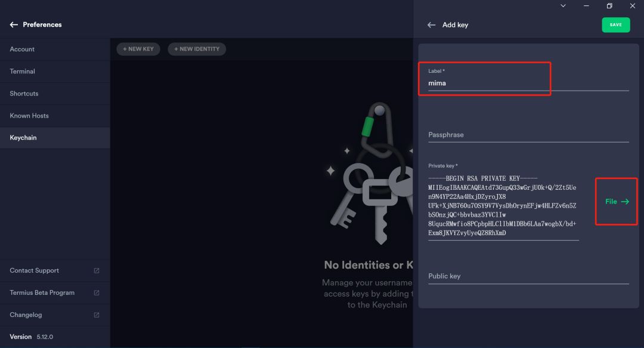
Task: Select Known Hosts in the sidebar
Action: coord(29,116)
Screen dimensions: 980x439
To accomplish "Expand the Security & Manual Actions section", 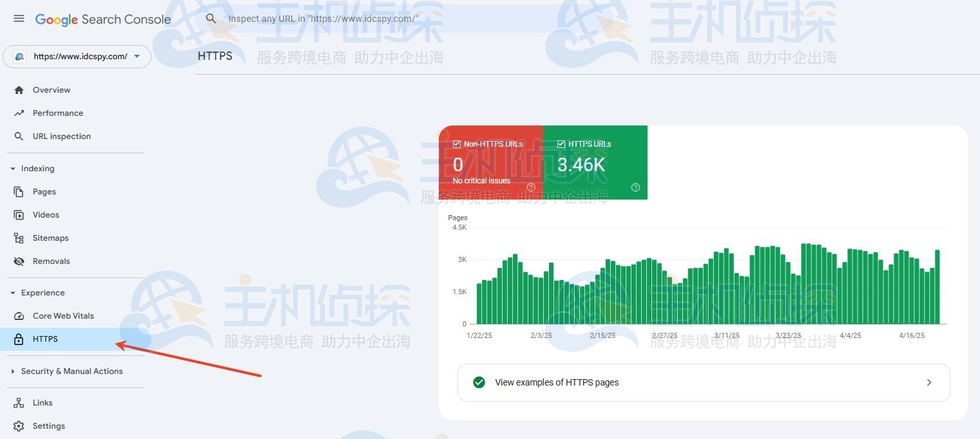I will [x=12, y=371].
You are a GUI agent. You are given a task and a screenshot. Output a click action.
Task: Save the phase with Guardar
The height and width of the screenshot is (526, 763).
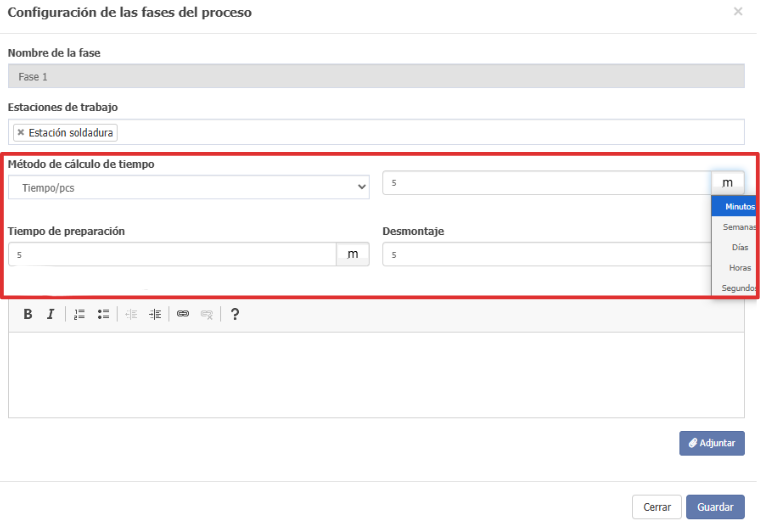[715, 507]
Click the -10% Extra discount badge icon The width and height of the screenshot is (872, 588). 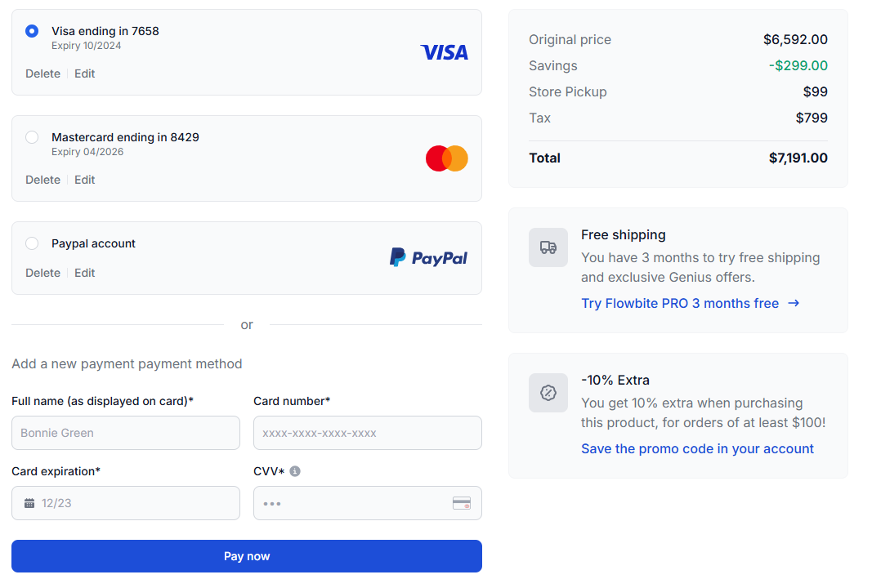tap(548, 392)
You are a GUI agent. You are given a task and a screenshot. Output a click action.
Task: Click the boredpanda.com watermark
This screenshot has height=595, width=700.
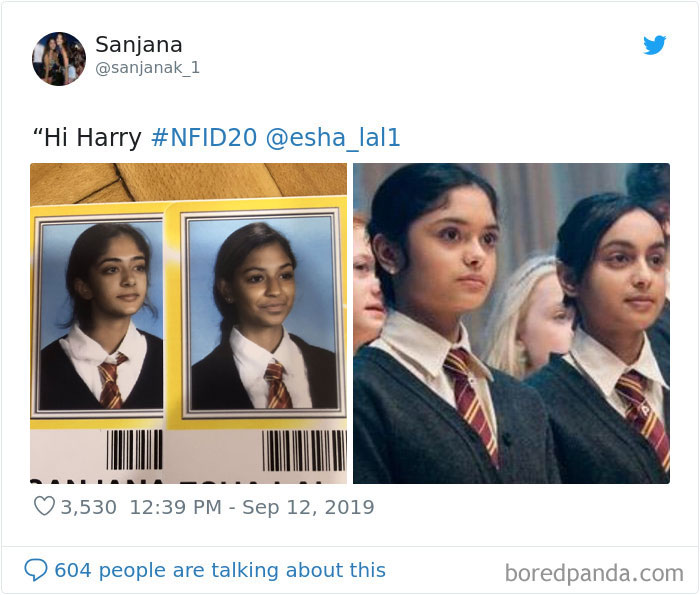[x=594, y=573]
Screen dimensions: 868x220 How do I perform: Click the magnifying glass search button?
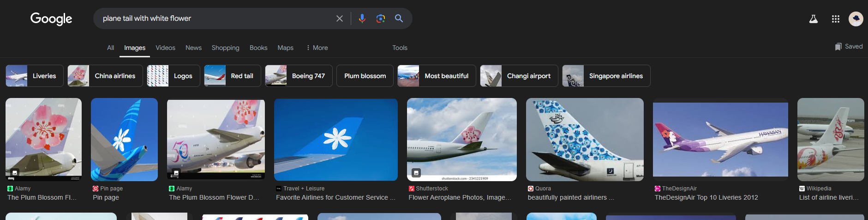(x=399, y=18)
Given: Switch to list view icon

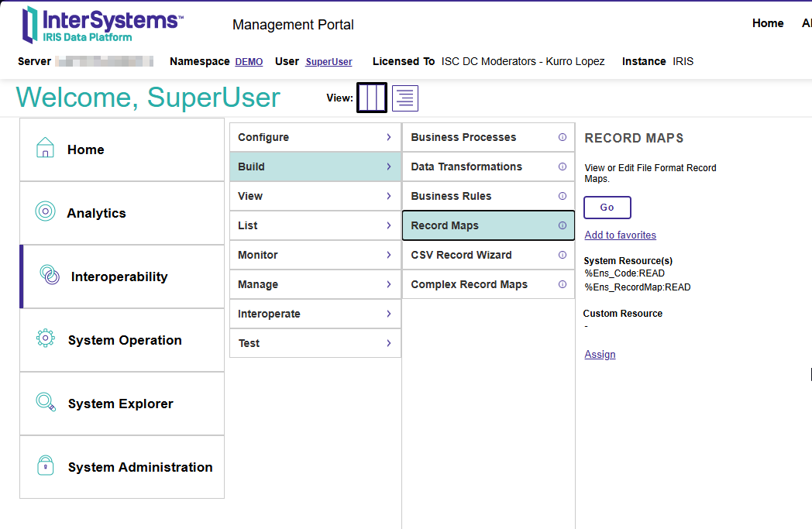Looking at the screenshot, I should click(405, 98).
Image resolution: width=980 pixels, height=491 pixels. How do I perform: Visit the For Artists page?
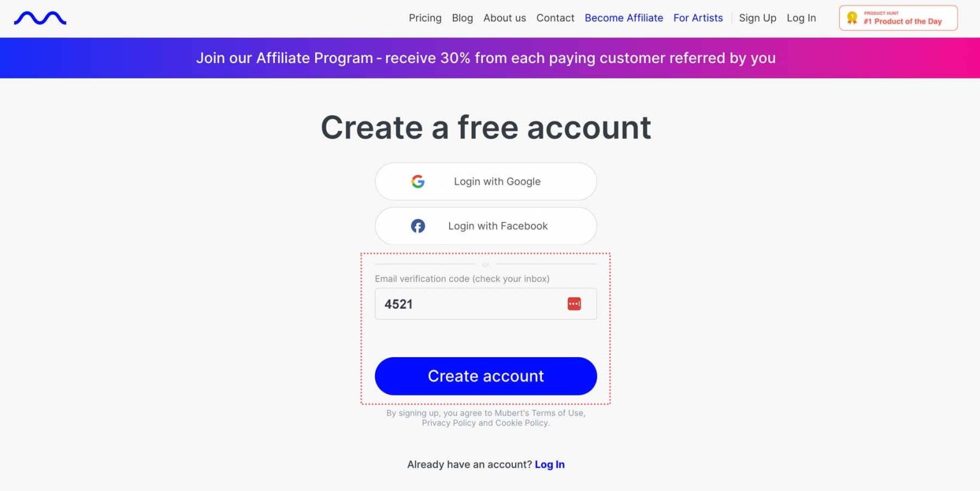point(698,18)
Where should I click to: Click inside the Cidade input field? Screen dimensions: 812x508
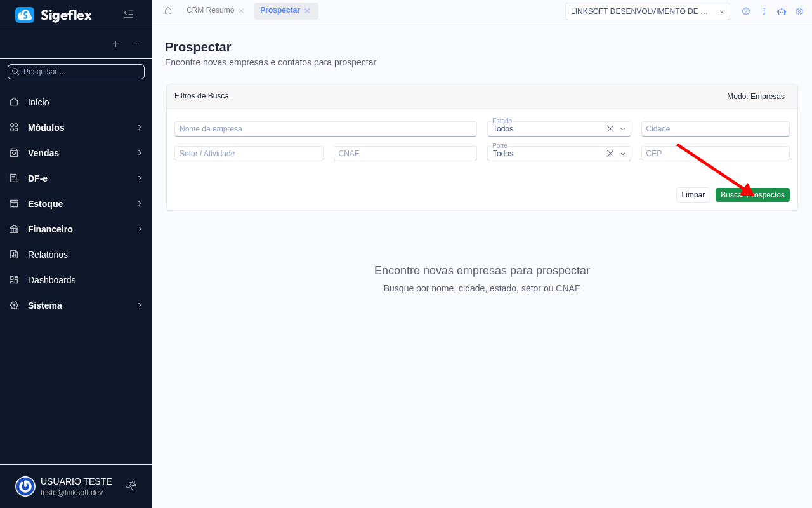click(x=715, y=128)
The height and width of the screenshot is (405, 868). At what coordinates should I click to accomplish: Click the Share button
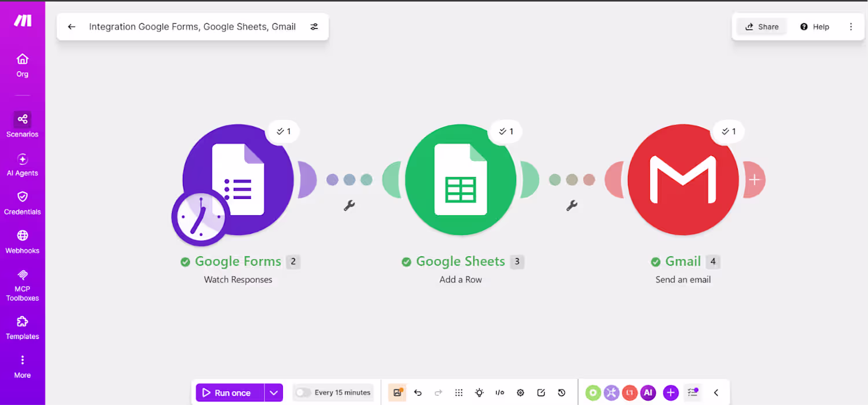[762, 27]
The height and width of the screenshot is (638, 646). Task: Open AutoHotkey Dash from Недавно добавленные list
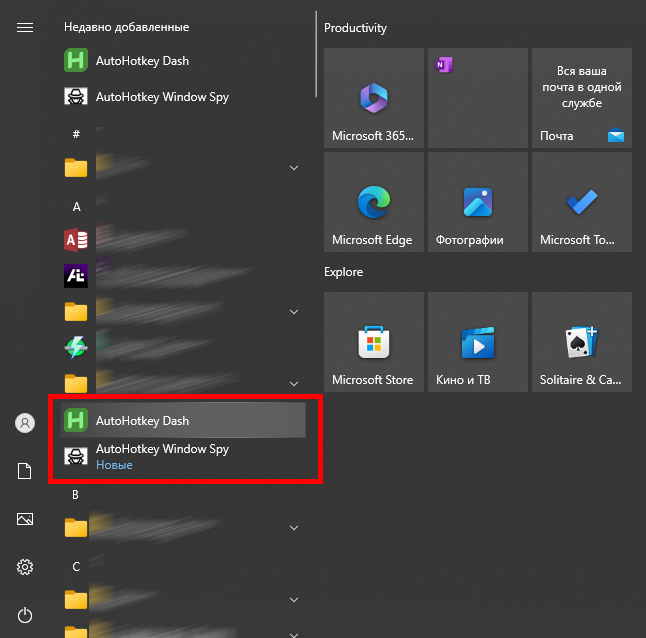pyautogui.click(x=142, y=61)
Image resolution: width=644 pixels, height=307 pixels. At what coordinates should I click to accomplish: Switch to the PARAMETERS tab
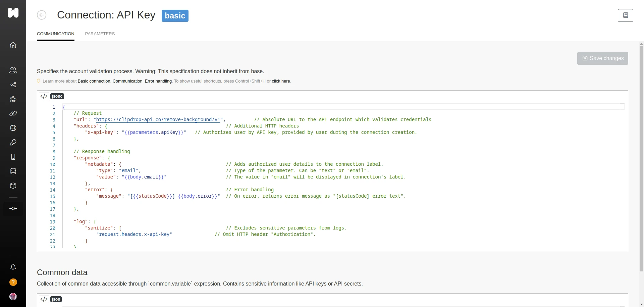click(100, 34)
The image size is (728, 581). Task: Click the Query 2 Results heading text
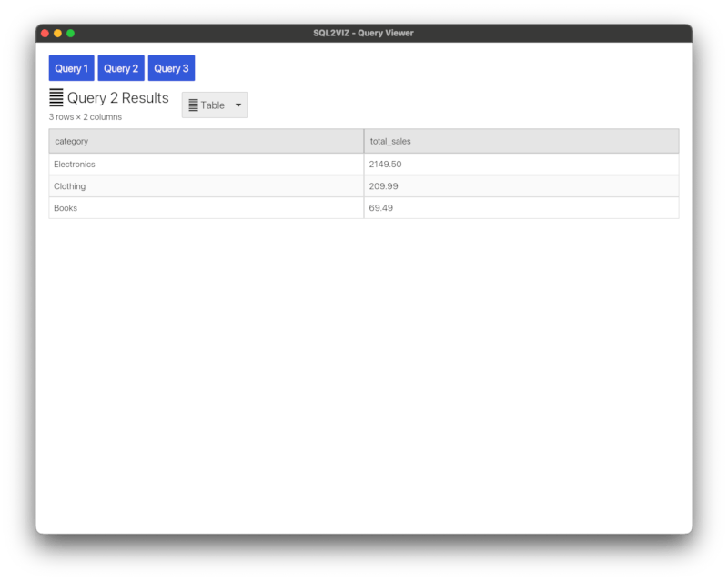point(118,98)
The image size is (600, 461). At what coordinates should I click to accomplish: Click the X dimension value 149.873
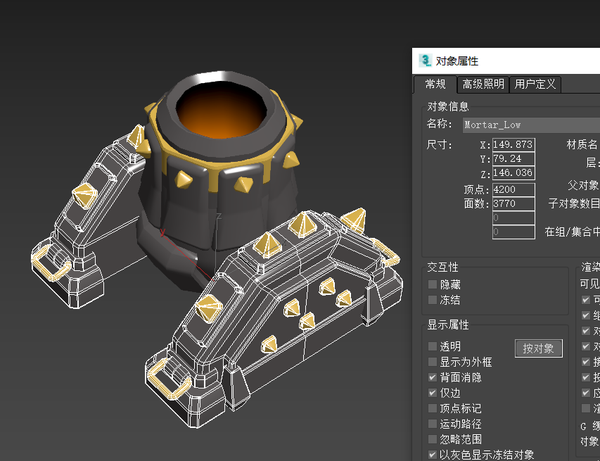514,145
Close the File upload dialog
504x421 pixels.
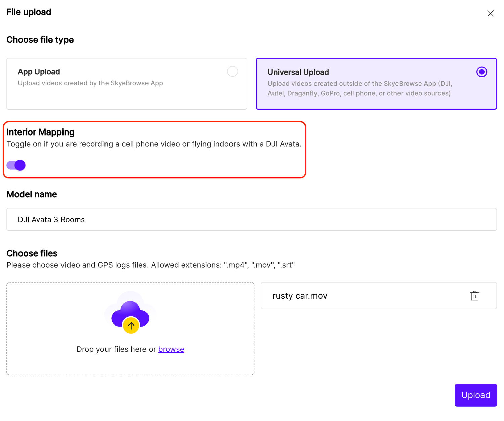490,13
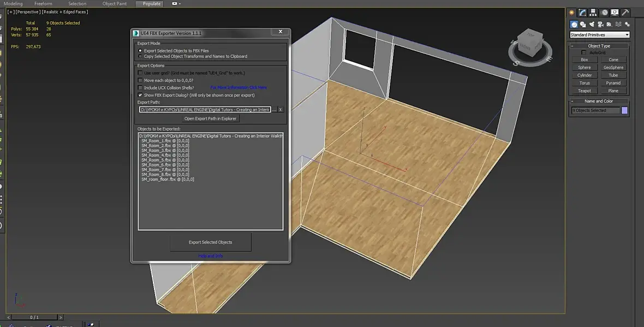Collapse the Name and Color rollout
This screenshot has width=644, height=327.
[x=599, y=101]
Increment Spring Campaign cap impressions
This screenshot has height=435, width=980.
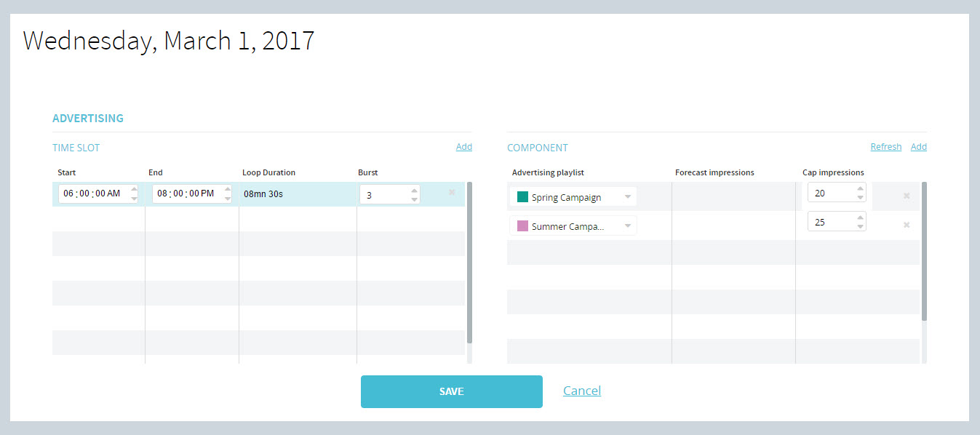(861, 188)
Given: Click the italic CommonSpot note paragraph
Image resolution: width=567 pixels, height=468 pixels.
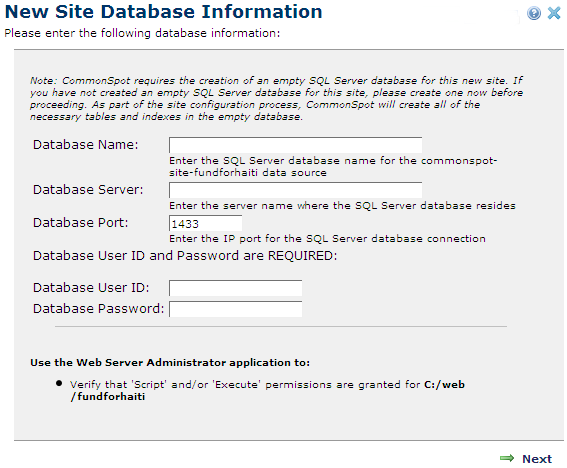Looking at the screenshot, I should 276,98.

# TASK ITEM:
Copy word for word the lines of the records above from the one with "The height and width of the screenshot is (405, 868)." up to and including the one with "Increment Spring Campaign cap impressions". Skip the pictures.

# RESULT OF THE EXERCISE:
The height and width of the screenshot is (405, 868). At what coordinates should I click to accomplish: Click the Share button
[762, 27]
The height and width of the screenshot is (638, 646). Task: Open AutoHotkey Dash from Недавно добавленные list
pyautogui.click(x=142, y=61)
Image resolution: width=644 pixels, height=307 pixels. At what coordinates should I click to accomplish: Switch to the PARAMETERS tab
click(100, 34)
The image size is (728, 581). Task: Click the Query 2 Results heading text
point(118,98)
The image size is (600, 461). At what coordinates should I click to accomplish: Click the X dimension value 149.873
514,145
Close the File upload dialog
504x421 pixels.
490,13
Collapse the Name and Color rollout
This screenshot has width=644, height=327.
[x=599, y=101]
Increment Spring Campaign cap impressions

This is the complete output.